_Word and item position data_.
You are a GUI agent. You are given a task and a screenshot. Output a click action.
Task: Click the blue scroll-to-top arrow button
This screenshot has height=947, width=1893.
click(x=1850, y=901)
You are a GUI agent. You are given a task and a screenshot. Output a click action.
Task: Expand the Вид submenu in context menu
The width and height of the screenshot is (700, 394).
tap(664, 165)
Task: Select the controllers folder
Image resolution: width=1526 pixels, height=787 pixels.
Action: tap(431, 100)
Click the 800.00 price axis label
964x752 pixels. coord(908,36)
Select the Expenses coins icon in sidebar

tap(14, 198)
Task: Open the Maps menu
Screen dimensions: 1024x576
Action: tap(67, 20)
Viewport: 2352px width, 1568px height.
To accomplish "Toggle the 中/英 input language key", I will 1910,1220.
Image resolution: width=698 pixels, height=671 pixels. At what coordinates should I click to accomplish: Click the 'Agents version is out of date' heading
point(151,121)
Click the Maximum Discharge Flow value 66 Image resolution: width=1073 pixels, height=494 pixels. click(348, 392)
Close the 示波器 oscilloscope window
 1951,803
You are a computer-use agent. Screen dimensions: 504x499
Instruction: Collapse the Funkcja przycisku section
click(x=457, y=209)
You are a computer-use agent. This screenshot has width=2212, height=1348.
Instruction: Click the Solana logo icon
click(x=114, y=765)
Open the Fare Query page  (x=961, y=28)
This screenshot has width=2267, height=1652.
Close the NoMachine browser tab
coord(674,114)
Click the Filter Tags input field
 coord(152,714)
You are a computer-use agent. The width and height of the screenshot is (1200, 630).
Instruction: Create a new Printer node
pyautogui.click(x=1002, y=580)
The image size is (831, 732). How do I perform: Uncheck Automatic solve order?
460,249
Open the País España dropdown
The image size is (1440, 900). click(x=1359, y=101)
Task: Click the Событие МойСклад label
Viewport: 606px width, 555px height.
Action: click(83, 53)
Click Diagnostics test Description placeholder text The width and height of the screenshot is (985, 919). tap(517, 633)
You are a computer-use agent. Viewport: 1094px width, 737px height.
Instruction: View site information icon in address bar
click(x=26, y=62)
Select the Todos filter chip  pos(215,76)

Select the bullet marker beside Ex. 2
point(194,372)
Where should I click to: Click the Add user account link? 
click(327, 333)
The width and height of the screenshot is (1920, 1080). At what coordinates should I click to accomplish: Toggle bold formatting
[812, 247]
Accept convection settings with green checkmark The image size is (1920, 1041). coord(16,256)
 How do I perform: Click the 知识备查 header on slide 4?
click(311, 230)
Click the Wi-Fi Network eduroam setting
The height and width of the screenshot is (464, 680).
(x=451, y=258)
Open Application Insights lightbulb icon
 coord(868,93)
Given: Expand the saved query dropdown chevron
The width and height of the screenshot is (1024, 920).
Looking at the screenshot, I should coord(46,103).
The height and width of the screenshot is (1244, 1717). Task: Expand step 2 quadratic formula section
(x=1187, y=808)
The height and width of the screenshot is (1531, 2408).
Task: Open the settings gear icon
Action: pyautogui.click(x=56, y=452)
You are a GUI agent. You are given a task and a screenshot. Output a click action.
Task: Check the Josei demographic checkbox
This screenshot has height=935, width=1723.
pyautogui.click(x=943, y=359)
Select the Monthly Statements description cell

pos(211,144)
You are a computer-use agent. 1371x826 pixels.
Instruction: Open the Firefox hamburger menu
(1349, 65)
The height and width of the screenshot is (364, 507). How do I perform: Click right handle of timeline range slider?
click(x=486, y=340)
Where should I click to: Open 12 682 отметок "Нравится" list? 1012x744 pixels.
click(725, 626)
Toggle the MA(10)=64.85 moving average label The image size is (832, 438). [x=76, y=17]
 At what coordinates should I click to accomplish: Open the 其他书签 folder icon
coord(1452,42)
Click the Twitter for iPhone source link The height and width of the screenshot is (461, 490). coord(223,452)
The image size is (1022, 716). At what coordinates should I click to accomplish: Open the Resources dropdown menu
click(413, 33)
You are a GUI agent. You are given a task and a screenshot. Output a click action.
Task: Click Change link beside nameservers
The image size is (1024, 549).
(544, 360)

_Given request_. Rewrite the part of the entries that opens with the line containing "The image size is (1022, 716)." and runs through the end of the entries. Keep every line, and add 80 to each coordinate in the answers.

_Expected output_.
The image size is (1022, 716). At what coordinates should I click to accomplish: Open the Resources dropdown menu
click(493, 113)
You are a GUI agent. You are given a task and a screenshot. Output a click action.
Task: Click Change link beside nameservers
The image size is (1024, 549).
(624, 440)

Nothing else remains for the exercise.